**Required task**
Can you rewrite only the rows from the line with "The height and width of the screenshot is (1387, 1387)." up to and including the final row, requests and all, with every answer coordinate raised by 74?

**Extracted data**

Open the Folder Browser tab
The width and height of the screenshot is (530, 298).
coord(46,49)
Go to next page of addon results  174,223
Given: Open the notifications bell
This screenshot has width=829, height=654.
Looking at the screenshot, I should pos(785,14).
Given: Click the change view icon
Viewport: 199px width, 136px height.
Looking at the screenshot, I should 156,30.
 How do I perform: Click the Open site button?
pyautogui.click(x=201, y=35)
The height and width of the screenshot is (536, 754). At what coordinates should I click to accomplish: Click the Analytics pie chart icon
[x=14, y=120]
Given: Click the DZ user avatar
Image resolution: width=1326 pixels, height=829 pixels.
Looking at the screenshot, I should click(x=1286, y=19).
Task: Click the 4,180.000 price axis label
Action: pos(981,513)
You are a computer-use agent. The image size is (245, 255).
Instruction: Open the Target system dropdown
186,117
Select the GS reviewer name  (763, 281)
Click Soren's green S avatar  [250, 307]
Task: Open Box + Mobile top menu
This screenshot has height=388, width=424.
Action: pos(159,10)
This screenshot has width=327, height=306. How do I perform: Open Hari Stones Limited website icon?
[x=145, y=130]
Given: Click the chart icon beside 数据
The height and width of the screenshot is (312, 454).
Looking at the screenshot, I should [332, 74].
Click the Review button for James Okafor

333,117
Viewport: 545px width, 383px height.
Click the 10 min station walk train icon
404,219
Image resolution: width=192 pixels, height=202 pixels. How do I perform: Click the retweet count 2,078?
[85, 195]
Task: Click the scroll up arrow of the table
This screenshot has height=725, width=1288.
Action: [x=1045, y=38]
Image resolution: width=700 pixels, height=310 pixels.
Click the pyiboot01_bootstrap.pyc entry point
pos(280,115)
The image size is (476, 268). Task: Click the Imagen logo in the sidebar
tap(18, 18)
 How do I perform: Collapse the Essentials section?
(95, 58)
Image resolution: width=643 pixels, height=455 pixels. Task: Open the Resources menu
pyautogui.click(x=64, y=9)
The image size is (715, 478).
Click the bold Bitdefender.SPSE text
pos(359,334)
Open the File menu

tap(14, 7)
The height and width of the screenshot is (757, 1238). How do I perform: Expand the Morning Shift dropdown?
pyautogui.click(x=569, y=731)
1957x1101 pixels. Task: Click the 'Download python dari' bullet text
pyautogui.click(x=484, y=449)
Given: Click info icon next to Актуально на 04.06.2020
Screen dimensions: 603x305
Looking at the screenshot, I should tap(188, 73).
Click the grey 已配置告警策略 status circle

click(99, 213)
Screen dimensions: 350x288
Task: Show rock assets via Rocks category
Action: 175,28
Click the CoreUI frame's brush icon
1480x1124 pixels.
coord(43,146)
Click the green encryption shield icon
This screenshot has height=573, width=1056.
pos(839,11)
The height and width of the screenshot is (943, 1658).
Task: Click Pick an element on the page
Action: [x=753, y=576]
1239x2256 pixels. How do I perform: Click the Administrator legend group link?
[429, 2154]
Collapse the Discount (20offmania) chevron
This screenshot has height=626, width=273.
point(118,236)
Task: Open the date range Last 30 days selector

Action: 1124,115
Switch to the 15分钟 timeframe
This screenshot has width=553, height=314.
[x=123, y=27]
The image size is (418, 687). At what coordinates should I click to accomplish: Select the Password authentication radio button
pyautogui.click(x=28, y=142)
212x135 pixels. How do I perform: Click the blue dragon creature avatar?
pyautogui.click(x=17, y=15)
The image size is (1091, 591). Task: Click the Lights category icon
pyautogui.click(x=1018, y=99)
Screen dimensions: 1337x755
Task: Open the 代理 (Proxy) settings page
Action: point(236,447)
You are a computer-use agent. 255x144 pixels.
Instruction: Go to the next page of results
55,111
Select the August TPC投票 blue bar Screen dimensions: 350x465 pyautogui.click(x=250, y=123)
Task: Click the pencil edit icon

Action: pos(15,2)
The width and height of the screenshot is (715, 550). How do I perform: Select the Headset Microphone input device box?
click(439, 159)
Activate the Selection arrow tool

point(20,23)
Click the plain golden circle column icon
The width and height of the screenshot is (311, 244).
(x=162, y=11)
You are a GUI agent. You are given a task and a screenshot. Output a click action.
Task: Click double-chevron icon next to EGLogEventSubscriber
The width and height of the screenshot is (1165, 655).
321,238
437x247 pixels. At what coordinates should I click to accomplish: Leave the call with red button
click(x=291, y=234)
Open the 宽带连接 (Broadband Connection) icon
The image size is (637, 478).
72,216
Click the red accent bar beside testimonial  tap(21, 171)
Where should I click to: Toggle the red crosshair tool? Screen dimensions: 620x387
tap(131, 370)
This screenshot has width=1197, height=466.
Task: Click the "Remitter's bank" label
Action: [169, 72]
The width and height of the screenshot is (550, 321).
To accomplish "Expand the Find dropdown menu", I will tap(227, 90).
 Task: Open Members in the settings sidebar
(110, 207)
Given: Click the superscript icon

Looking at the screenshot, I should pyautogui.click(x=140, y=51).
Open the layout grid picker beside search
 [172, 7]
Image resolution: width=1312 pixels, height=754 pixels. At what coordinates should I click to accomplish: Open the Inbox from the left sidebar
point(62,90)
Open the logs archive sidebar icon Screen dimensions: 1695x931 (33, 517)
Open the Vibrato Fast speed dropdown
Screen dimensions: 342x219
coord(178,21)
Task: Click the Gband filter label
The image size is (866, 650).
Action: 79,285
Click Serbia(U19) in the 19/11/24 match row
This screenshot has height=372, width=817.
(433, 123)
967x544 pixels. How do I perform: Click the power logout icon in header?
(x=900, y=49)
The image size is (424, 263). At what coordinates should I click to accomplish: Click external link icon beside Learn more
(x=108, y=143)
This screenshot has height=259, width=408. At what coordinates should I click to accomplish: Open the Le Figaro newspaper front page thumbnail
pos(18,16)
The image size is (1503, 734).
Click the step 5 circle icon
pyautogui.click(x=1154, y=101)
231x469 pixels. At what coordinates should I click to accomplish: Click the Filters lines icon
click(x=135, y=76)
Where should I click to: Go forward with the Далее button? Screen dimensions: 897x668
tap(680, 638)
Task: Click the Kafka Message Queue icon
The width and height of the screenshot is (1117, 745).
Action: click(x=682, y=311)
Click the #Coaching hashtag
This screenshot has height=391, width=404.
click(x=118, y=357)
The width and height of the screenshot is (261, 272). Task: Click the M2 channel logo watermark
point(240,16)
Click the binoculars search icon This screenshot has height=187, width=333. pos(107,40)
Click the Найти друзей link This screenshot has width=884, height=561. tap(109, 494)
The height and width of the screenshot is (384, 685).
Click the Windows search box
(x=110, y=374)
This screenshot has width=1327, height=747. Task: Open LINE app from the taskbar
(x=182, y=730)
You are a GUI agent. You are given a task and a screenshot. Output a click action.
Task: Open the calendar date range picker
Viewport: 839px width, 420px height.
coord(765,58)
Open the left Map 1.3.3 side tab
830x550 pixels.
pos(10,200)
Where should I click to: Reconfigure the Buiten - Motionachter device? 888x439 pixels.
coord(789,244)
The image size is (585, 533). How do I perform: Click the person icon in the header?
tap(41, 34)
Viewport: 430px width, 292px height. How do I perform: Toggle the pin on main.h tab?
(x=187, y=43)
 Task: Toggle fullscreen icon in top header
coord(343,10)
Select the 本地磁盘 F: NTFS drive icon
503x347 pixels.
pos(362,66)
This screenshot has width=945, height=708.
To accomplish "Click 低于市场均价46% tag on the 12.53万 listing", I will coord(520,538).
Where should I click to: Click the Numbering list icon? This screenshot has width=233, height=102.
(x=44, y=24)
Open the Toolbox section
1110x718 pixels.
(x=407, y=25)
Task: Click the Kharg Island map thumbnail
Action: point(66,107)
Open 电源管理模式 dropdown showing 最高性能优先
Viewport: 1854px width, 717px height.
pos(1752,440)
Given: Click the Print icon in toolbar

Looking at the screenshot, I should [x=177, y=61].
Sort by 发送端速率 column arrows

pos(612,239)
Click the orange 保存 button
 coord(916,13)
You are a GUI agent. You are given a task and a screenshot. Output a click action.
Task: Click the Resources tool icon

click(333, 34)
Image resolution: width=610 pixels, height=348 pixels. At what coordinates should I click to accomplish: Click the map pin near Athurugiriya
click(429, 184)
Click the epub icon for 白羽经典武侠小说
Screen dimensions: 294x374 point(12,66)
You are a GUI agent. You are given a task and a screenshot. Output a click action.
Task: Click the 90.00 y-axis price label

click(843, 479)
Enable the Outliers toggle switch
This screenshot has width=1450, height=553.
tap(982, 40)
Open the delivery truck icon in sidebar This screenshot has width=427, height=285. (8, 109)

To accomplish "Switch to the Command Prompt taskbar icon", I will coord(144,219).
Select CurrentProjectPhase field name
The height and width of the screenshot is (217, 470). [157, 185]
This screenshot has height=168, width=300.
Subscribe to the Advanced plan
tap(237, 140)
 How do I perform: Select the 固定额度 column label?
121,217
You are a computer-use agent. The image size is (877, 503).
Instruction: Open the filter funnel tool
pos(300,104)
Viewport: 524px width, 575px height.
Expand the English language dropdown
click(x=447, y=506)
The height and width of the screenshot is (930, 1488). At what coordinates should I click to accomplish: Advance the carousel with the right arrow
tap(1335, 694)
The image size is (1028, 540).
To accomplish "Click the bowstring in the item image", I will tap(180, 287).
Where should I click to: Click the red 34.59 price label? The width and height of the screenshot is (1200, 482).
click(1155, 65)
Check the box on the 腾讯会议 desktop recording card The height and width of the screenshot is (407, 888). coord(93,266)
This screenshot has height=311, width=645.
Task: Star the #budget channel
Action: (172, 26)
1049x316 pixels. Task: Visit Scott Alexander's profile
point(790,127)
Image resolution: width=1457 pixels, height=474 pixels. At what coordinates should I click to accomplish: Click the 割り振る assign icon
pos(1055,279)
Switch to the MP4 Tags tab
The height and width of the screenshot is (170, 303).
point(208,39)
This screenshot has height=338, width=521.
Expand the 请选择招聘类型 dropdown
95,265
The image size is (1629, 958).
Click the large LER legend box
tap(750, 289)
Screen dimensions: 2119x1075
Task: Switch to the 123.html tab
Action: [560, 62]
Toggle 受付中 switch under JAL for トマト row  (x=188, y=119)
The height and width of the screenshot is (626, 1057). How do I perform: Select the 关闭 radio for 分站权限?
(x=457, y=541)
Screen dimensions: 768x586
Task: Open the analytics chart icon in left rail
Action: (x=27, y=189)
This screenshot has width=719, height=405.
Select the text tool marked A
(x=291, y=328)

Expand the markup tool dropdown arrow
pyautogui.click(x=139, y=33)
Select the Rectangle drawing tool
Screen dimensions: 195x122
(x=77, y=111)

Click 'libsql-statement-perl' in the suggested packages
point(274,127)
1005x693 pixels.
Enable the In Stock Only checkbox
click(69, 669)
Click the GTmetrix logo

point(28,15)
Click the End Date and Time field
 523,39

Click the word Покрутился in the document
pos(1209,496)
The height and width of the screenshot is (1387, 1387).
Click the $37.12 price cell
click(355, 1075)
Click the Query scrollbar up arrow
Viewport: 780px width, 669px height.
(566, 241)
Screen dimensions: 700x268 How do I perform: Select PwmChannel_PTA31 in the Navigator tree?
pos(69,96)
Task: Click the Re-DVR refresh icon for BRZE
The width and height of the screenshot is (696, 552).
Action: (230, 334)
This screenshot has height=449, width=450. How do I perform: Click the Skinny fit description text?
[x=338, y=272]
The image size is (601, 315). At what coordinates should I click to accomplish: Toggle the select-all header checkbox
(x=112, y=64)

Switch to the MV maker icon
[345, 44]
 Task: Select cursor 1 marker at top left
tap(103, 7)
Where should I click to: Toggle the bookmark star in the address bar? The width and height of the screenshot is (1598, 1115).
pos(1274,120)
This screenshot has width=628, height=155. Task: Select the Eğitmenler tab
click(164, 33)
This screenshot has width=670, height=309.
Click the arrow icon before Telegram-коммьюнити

**The solution**
The height and width of the screenshot is (1387, 1387).
Click the $37.12 price cell
click(429, 1149)
Click the Query scrollbar up arrow
Viewport: 780px width, 669px height.
(640, 315)
Screen dimensions: 700x268 How do I perform: Select PwmChannel_PTA31 in the Navigator tree?
pos(143,170)
Task: Click the Re-DVR refresh icon for BRZE
The width and height of the screenshot is (696, 552).
Action: (304, 408)
This screenshot has height=449, width=450. How do I perform: Click the Skinny fit description text?
[x=412, y=346]
The image size is (601, 315). At what coordinates should I click to accomplish: Toggle the select-all header checkbox
(x=186, y=138)

Switch to the MV maker icon
[419, 118]
 Task: Select cursor 1 marker at top left
tap(177, 81)
Where should I click to: Toggle the bookmark star in the address bar? The width and height of the screenshot is (1598, 1115).
pos(1348,194)
This screenshot has width=628, height=155. Task: Select the Eğitmenler tab
click(238, 107)
This screenshot has width=670, height=309.
Click the arrow icon before Telegram-коммьюнити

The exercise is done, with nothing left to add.